The controversial Oakland Airport Connector (OAC) is losing money and struggling to meet ridership projections. The East Bay Times reports that the service has not met ridership expectations, costing BART about a million dollars in additional operating costs over the first two years of operations. The service was originally projected to generate two million dollars in profit over this time period. The Times blames the growth of transportation network companies (TNCs) like Uber and Lyft for undercutting OAC ridership: TNCs are often cost-competitive to the $6 fare, especially if passengers are traveling in groups (OAK does not apply a surcharge to TNCs like SFO). An OAC-BART trip within Oakland costs about the same as a one-person UberPOOL trip or a two-person UberX trip, but TNCs also provide door-to-door service with shorter wait times and faster travel times.

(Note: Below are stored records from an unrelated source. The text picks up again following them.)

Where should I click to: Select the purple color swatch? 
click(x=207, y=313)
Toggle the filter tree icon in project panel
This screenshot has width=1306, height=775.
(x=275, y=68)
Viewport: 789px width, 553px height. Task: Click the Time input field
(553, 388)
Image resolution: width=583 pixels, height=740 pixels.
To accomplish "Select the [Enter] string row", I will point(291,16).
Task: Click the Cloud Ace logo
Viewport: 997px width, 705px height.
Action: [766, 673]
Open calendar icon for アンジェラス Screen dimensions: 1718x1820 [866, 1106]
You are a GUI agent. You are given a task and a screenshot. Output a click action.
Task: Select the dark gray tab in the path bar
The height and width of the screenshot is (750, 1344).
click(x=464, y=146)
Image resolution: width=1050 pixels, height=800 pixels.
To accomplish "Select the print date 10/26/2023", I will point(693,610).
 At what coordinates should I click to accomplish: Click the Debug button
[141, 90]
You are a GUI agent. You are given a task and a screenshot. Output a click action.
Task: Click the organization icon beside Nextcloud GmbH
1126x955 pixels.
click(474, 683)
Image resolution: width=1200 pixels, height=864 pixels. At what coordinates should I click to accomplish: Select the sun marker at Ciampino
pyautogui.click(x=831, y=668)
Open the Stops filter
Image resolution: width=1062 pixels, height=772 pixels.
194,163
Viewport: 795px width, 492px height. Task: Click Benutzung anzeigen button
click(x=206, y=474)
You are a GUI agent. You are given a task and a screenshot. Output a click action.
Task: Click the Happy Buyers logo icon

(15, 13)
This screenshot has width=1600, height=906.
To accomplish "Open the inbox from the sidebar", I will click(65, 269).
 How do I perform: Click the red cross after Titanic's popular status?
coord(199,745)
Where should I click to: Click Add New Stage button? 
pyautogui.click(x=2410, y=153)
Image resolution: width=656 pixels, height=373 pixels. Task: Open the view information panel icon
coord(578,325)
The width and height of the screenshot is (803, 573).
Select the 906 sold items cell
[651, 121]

However, TNCs are one of many factors contributing to the OAC’s disappointing performance. The project’s merits were dubious at the outset: outgoing BART board president Tom Radulovich once dubbed it “Blingfrastructure” – a flashy project that provided little transportation benefit. Suspiciously high ridership projections were used to justify the half-billion dollar project in lieu of improvements to existing transit services, prompting an investigation that found BART committed a Title VI civil rights violation in pursuing the project.
The airport is also to blame by undercutting OAC ridership through its promotion of an abundance of cheap parking. The airport’s slogan is “Park Close, Fly On Time,” and the airport constantly runs promotions for heavily discounted parking that encourages passengers to drive. Meanwhile, the airport has never run a single discounted BART fare promotion to encourage OAC ridership. These promotions undermine the OAC’s ability to attract and sustain ridership.
Some will point out that while the OAC is underperforming on ridership, its farebox recovery rate of 96% is still extraordinarily good for any transportation system – BART’s fares cover about 76% of expenses while Uber’s fares only cover 41% of its expenses. But a cornerstone of the case for building the OAC was it would be revenue-neutral and would not drain subsidies from BART’s operating and maintenance budget. It has fallen short of these promises due to some external factors (TNCs, gas prices, etc.) that could not be controlled, but many internal factors (ridership estimates, fares, parking pricing, promotions, etc.) that could.
Changes to fares and service may help BART provide a better balance between ridership. But BART can only do so much to compete with cheap parking and TNCs. For the OAC to succeed, BART needs the airport to play a more supportive role in promoting the service and leveling the playing field with parking and TNCs.